Captain Brass (Guilfoyle) is now retired and has eye issues that have left him almost completely blind. He’s attacked in his home and nearly killed. Someone has sent someone to assassinate him, and he needs to find out who and why before they come at him again. He doesn’t really know this new group of CSIs, so he calls the only two people he really trusts. Enter Jorja Fox’s Sara Sidle and her husband and former boss William Petersen’s Gil Grissom. They get permission to “join” the force again, where they begin to unfold a plot that was never really about killing Brass. It was all intended to lead them to a storage container that appears to implicate their old lab-mate David Hodges, played by Wallace Langham, in a scandal. It appears he has been faking evidence for decades, and now all of his cases are called into question. This plays rather handsomely into the hands of a local sleazy lawyer Anson Wix (McShane), who stands to make millions from the thousands of lawsuits the scandal will bring about.
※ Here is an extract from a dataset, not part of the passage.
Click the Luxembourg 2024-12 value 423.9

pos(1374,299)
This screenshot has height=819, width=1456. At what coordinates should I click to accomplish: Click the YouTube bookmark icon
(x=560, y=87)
So we already kind of know it was a frame job, and we pretty much know who was behind it all, but the trick that will take this collection of 10 episodes to deal with is how do they prove it and get Hodges off the hook just as he’s expecting a child any day now.
There are aspects here that play to both new and older fans. The new series uses the season-long story arc that has become the trend in drama television and yet still has several cases that stand alone while the larger story is playing out. So we still get to catch criminals each week, and we still get to see both old and new characters working on these “case of the week” crimes while we inch forward on the who-framed-David-Hodges hook.
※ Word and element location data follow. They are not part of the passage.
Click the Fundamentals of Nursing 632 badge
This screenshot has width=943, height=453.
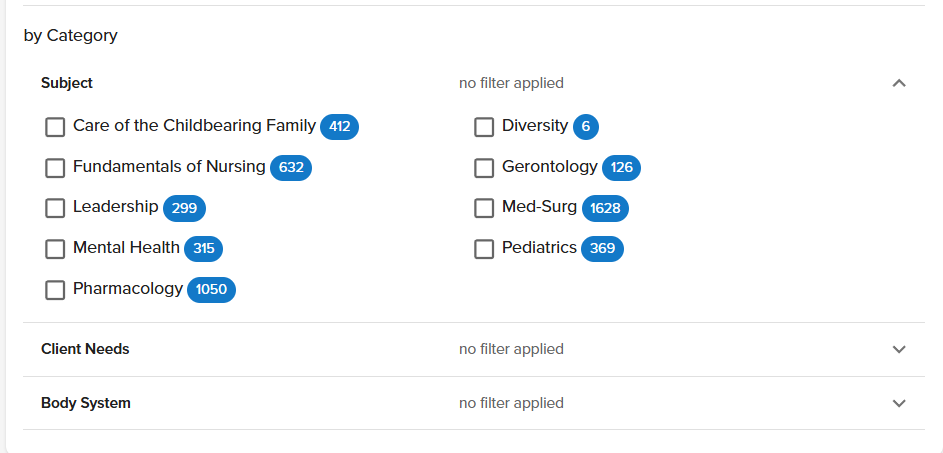coord(291,168)
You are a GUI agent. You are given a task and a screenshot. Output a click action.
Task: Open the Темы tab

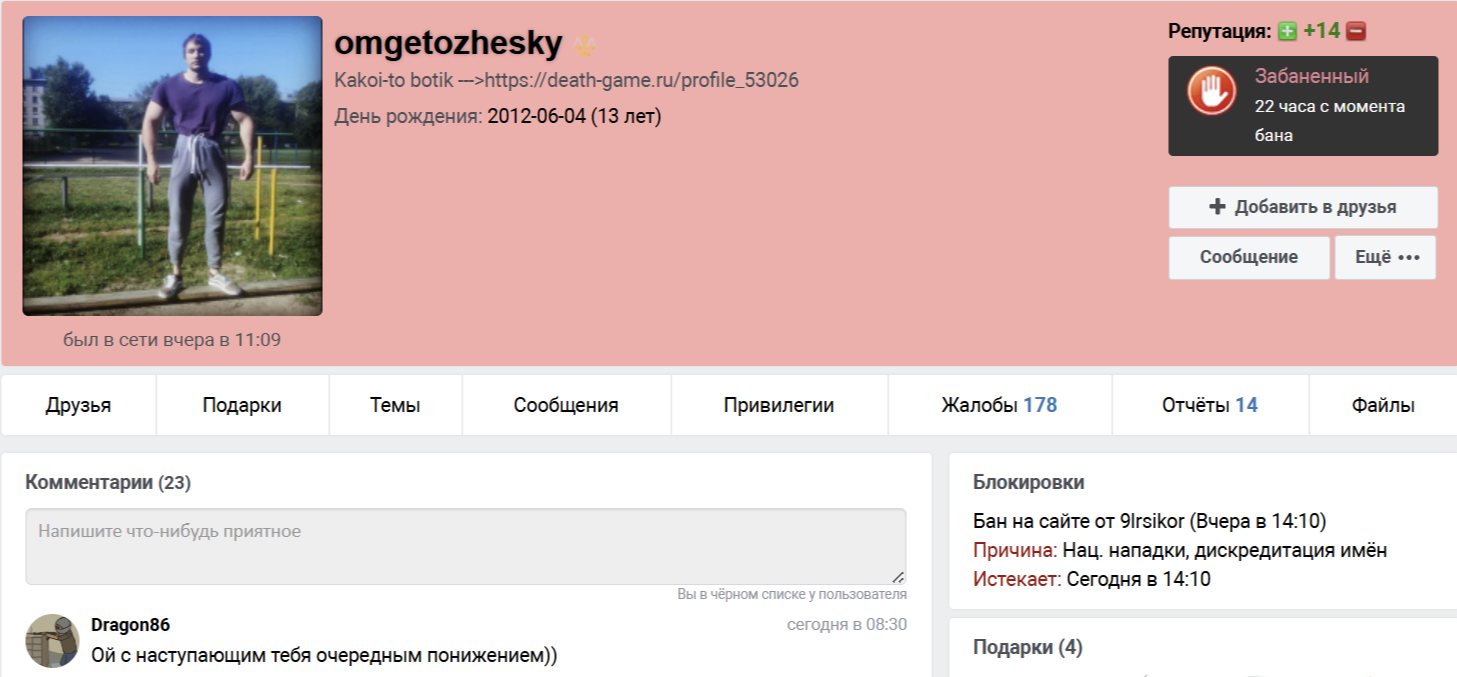(395, 405)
Of course, there’s the line of suspects that might be in league with the big bad for the season, and one of these we’re not sure of is the department’s new boss under-sheriff Cade Wyatt, played by Robert Curtis Brown. Is he also in on the frame or is he just playing politics with the situation? That’s for you to learn, but either way he’s going to be a thorn in the side of our investigators.
Jason Tracey is the new showrunner, and he’s brought us such shows as Elementary and Burn Notice. So he’s there to modernize the show, but many from the old guard are still involved in producing the show from Petersen himself to Anthony E. Zuiker, and of course, it’s all still under the Jerry Bruckheimer banner.
You get all 10 episodes on three discs along with a few extras. You get some deleted scenes and a typical behind-the-scenes feature. There’s a tour of the new set and another on production design. As revivals go, this one is above average and has the chance to stick around for a while. Petersen is leaving as an actor, but as he did on the original show, he’ll remain a production partner while Fox is set to continue, at least for a little while longer. If the past is any indication, I don’t expect her to stick around very long. Not going out on a limb here, “Just follow the evidence.”